Essa forma costuma ser chamada de malabarismo de contato, ou manipulação de contato. Ao contrário do malabarismo de arremesso, ela não depende de objetos que saem da mão e retornam. A bola permanece em contato com o corpo, rolando pelas palmas, braços, ombros ou dedos, enquanto o artista esconde o esforço dentro de movimentos suaves.[1]

Esses movimentos já existiam antes do Rei dos Duendes. Equilibrar e rolar uma única bola, assim como girá-la na palma da mão em práticas relacionadas a tradições como as bolas Baoding, já era algo feito havia séculos. Artistas de vaudeville, incluindo Paul Cinquevalli, acrescentaram variações, e em 1986 foi noticiado que o malabarista americano Tony Duncan deixava plateias hipnotizadas com um número construído em torno de uma única bola rolando pelo corpo.[1]

O artista por trás das mãos de Bowie

Moschen levou a arte para uma ilusão mais fria, mais vítrea. Nos anos 1980, desenvolveu uma performance chamada “Light”, usando bolas de cristal transparente de 75 milímetros. Ele conseguia girar até oito bolas ao mesmo tempo na palma da mão e então encerrar rolando uma única bola transparente de modo que ela parecesse flutuar sobre suas mãos e braços.[1]

Labyrinth usou essa mesma linguagem visual. O personagem de Bowie precisava parecer casualmente sobrenatural, como se uma esfera de cristal pudesse descansar entre seus dedos como uma moeda ou um cigarro. Moschen forneceu a mecânica a partir de um lugar que nenhum artista escolheria por conforto: atrás da estrela, envolvendo-a com os braços, sem a linha de visão normal para as próprias mãos.[1]

Uma ilusão de malabarismo de contato depende de pequenas correções que o público não deve perceber.

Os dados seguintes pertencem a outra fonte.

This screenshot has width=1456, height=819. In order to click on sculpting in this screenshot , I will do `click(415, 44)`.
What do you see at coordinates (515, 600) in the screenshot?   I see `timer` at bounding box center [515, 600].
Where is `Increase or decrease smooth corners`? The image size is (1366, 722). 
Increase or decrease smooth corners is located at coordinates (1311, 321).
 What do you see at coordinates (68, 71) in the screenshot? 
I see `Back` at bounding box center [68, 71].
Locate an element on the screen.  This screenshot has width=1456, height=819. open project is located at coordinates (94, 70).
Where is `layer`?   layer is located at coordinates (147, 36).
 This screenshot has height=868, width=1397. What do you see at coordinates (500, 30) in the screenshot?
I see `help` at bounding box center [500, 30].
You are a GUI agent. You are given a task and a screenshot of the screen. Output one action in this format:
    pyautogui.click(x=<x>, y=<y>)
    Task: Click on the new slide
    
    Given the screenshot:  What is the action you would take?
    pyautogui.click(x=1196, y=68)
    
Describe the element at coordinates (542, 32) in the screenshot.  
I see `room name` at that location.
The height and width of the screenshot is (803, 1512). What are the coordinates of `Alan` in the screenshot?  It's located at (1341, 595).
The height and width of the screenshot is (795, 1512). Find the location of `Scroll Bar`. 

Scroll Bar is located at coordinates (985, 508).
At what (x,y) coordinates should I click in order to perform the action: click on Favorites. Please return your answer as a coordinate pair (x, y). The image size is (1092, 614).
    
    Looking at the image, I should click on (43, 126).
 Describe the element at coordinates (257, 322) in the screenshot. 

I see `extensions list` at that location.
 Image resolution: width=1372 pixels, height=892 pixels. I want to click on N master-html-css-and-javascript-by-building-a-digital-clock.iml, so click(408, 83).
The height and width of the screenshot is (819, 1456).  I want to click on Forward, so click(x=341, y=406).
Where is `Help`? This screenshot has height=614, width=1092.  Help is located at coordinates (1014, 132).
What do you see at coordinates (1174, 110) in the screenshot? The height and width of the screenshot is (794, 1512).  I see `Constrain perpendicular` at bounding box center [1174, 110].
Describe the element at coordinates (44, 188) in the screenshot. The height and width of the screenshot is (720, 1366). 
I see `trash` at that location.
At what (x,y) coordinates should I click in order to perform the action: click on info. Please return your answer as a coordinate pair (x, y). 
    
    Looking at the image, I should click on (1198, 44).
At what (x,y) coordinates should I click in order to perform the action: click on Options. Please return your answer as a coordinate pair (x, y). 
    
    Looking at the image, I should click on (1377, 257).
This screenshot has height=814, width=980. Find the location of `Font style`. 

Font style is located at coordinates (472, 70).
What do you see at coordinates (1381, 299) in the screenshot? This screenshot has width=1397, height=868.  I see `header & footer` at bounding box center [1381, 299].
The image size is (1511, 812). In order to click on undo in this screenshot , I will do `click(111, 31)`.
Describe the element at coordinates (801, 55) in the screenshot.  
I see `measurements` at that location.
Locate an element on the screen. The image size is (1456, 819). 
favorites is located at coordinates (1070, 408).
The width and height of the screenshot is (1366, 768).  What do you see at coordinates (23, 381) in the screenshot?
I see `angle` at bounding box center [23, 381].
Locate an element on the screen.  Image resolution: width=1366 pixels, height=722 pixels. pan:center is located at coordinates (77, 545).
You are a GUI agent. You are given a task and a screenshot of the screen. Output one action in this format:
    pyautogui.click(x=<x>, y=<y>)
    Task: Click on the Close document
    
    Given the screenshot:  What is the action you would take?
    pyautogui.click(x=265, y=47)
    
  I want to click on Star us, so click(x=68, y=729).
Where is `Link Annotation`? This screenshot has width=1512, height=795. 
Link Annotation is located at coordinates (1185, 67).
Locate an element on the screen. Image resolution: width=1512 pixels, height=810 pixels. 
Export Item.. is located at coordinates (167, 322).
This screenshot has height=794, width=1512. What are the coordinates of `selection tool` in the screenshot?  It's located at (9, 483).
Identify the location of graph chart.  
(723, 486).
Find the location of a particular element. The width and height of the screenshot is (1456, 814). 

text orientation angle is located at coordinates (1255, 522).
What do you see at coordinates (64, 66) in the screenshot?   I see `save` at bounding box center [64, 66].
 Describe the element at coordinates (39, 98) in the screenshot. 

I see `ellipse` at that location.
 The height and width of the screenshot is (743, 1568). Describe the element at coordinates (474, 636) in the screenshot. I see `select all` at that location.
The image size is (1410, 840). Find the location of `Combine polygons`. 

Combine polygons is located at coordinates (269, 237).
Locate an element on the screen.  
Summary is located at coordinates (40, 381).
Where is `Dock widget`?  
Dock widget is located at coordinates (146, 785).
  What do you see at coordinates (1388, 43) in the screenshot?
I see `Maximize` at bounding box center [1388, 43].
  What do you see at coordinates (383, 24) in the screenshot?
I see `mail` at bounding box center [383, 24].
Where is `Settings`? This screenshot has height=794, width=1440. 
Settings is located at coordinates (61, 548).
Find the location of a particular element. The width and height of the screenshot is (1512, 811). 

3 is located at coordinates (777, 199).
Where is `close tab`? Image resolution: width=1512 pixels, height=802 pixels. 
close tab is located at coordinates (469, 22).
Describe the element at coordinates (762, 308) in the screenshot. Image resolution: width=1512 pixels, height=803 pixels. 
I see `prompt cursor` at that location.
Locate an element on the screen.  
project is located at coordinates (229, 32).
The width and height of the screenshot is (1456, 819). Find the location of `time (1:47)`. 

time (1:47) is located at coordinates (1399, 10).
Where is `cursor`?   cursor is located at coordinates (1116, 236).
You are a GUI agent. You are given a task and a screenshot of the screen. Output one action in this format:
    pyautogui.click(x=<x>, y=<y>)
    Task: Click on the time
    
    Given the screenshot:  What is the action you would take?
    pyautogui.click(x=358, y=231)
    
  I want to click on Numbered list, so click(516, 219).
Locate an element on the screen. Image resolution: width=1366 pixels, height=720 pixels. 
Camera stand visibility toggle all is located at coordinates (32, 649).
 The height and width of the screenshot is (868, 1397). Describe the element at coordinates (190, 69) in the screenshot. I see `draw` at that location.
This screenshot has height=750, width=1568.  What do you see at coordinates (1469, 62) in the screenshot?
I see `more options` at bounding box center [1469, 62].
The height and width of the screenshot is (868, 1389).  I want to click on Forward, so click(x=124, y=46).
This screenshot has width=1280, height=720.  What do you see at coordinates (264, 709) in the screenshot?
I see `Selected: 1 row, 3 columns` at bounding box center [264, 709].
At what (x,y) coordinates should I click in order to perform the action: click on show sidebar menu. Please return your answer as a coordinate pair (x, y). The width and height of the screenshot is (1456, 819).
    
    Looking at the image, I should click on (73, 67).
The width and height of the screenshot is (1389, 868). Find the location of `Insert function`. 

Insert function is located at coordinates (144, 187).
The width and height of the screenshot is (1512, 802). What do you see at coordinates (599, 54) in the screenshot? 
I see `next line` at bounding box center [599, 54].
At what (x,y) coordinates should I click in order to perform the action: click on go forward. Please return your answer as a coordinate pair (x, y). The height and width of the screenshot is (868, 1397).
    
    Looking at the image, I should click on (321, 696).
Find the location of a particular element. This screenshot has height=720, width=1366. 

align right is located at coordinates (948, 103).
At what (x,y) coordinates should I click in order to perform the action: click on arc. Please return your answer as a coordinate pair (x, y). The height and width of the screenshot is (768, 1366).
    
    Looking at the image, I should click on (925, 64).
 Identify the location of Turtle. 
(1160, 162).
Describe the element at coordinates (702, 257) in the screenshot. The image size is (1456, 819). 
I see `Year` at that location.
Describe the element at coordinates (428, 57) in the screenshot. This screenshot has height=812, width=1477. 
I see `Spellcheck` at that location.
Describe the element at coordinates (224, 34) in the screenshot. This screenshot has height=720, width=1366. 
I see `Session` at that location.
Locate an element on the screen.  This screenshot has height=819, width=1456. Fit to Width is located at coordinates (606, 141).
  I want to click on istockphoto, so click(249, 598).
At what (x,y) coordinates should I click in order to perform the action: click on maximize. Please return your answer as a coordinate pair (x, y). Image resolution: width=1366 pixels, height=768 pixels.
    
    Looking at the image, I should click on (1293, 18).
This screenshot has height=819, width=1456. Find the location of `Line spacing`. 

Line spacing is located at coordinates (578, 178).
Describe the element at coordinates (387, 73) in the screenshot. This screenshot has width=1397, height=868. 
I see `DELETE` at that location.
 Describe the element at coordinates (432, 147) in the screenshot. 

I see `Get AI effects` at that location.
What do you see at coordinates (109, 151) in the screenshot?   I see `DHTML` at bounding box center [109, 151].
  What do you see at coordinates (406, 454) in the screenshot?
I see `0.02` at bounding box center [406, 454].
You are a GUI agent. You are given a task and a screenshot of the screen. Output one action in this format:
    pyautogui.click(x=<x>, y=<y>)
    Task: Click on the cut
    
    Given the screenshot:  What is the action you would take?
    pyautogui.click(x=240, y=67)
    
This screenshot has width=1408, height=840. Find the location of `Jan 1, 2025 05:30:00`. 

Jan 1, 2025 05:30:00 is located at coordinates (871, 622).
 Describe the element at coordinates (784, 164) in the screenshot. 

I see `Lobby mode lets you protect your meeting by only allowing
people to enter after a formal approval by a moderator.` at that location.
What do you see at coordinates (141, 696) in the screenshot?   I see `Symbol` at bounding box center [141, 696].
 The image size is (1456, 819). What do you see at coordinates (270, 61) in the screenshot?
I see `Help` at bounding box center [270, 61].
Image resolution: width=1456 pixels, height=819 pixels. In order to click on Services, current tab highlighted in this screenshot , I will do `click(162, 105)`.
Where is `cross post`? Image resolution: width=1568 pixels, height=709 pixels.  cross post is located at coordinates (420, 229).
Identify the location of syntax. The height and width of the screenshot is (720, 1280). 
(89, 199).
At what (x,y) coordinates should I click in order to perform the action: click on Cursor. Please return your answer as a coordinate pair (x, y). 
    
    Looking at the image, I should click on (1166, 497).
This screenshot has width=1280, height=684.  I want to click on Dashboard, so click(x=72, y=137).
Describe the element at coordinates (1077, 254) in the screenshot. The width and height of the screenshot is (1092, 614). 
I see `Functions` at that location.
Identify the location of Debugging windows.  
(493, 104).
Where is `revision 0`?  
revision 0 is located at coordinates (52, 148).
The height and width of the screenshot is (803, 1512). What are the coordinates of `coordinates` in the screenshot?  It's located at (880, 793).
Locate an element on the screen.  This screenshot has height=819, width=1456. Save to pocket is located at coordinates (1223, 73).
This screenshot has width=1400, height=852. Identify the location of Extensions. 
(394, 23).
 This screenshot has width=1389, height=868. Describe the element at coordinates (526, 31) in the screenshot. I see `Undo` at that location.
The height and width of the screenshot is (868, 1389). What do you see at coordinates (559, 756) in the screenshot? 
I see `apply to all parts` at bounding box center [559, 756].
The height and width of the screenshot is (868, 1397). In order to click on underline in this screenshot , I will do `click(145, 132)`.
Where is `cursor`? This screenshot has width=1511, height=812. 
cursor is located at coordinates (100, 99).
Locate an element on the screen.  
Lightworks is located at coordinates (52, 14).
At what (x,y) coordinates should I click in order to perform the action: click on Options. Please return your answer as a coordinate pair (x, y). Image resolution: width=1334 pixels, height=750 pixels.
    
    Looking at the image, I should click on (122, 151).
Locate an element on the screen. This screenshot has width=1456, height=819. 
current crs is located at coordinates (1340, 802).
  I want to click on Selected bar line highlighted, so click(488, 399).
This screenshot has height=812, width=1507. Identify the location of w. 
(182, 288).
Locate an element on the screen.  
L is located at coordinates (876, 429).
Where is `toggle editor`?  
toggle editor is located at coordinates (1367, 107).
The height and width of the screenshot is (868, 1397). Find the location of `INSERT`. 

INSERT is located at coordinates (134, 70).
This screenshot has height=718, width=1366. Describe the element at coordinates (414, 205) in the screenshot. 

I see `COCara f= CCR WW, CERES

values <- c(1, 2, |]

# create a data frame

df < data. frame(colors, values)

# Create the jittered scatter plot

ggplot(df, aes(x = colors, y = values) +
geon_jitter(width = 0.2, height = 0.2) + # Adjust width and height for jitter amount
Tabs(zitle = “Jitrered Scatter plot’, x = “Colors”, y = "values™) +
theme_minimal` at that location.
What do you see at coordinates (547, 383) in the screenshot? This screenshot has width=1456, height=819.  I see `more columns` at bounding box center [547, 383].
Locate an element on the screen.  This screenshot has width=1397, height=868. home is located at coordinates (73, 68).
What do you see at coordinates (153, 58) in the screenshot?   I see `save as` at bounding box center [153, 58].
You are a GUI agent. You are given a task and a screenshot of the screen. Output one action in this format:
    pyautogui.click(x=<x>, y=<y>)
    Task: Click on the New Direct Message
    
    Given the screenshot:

Uma bola que parece parada está sendo controlada. Um rolamento que parece sem atrito é uma sequência de toque, ângulo e tempo. Coloque o malabarista atrás de outro corpo, e o trabalho se torna mais estranho do que um efeito de cinema. É uma encenação realizada por meio de braços emprestados.

Depois da bola de cristal

Em 1990, quatro anos depois de Labyrinth, Moschen tornou-se MacArthur Fellow, o prêmio frequentemente apelidado de “Genius Grant”. O Programa MacArthur Fellows reconhece pessoas de muitas áreas que demonstraram “originalidade e dedicação extraordinárias” em atividades criativas, além de uma capacidade marcante de autodireção.[2] O artigo sobre malabarismo de contato observa que Moschen recebeu elogios da comunidade circense internacional por suas técnicas inovadoras antes de receber a bolsa.[1]

Naquele mesmo ano, a arte também começava a ficar mais fácil de nomear e ensinar. John P. Miller, mais tarde conhecido pelo pseudônimo James Ernest, escreveu e publicou a primeira edição de Contact Juggling no verão de 1990. O livro abordava técnicas básicas de manipulação de contato e métodos para aprendê-las, e sua primeira edição teve apenas 100 cópias fotocopiadas e grampeadas.[1]

Assim, a famosa imagem de Labyrinth carrega mais do que uma simples curiosidade de cinema. Ela reúne uma antiga habilidade manual, uma herança do vaudeville, uma experiência performática dos anos 1980 e um arranjo de filmagem extremamente desconfortável. Na tela, o cristal pertence a Bowie. Logo fora do enquadramento, ele pertence a Moschen, fazendo o vidro deslizar pelas mãos de outra pessoa.